Nutrition in cancer should be higher up the policy agenda

By Marc Abraham and Dr Was Mansoor, The Christie Hospital, Manchester, UK.

Oesophagogastric (OG) cancers are aggressive and sadly, outcomes remain poor with many patients not being considered fit for second line treatment. Improving survival is a key priority and there is a much-needed focus to develop new therapies to achieve this goal. However, preserving quality of life is fundamental in a disease that can have severe physical and nutritional consequences for patients. Nutrition is part of the discussion when it comes to cancer prevention, but it is rarely given the right value when it comes to treatment outcomes. Education on its benefits needs to form a more central part of health policy and guidelines to improve patient outcomes in cancer, driving change across the health system overall.

Far less attention is given to advanced and metastatic OG cancer patients. Strip back the consultation in clinic and behind the patient’s persona it is commonplace to hear the words of patients and their carers; ‘muscle wasting’, ‘no interest in food’ and ‘he’s not half the man he was’. This is a disease that epitomises the devastating effects of malnutrition. Nutritional screening and assessment are often overlooked by clinicians, perhaps due to inconsistent assessment methodology and reporting, poor understanding and low clinical priority.
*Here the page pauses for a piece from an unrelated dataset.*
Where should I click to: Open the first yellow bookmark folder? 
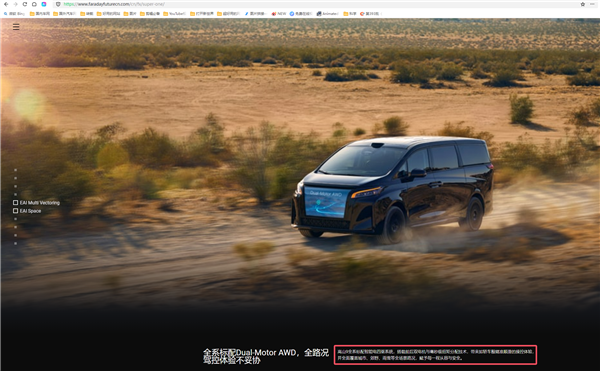click(x=39, y=14)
Consequently in the real world, nutritional management is usually based on a reactive approach, often following catastrophic weight loss that may be refractory. As a result, most nutrition interventions are too late to have a clinical impact. In order to change this, we need an enabling policy environment and a multi-stakeholder approach. 

There is a growing interest in how quality of life may influence survival in advanced and metastatic OG cancers. At the recent ESMO 2018 symposium “Maximising Patient Outcomes through Evidence-Based Decision-Making in Advanced Gastric and GEJ Cancer” it was highlighted that early identification of sarcopenia (low muscle mass) and anorexia (reduced appetite) before starting chemotherapy; and weight loss during chemotherapy were all predictors of survival. Body mass index has been shown to be a less useful as a tool for predicting clinical outcome in patients receiving palliative chemotherapy.

Although anorexia in cancer patients is widely reported in the literature, identifying patients at risk remains a challenge due to the subjective nature of a patient describing anorexia in consultation. More research is required to understand the relationship between anorexia, weight loss and muscle wasting.

Metastatic OG cancer is incurable but treatable and emphasis has to be on optimising the patient’s quality of life. Baseline nutritional screening with ongoing surveillance is fundamental to identify potentially reversible factors that may affect the patient’s ability to receive chemotherapy and ultimately, survival. One avenue to tackle is to review how we nutritionally assess our patients using methodology that links with survival rather than the standard surrogates of weight and body mass index.

In this way, we can consider a more proactive approach as ‘patient preservation’ at the start of the chemotherapy journey if we are more likely to improve clinical outcomes. No one clinician can achieve this goal and bringing together oncologists, dietitians, nurses, patients and their families/guardians to tackle what is one of our biggest challenges with OG cancer patients, can only be a positive thing.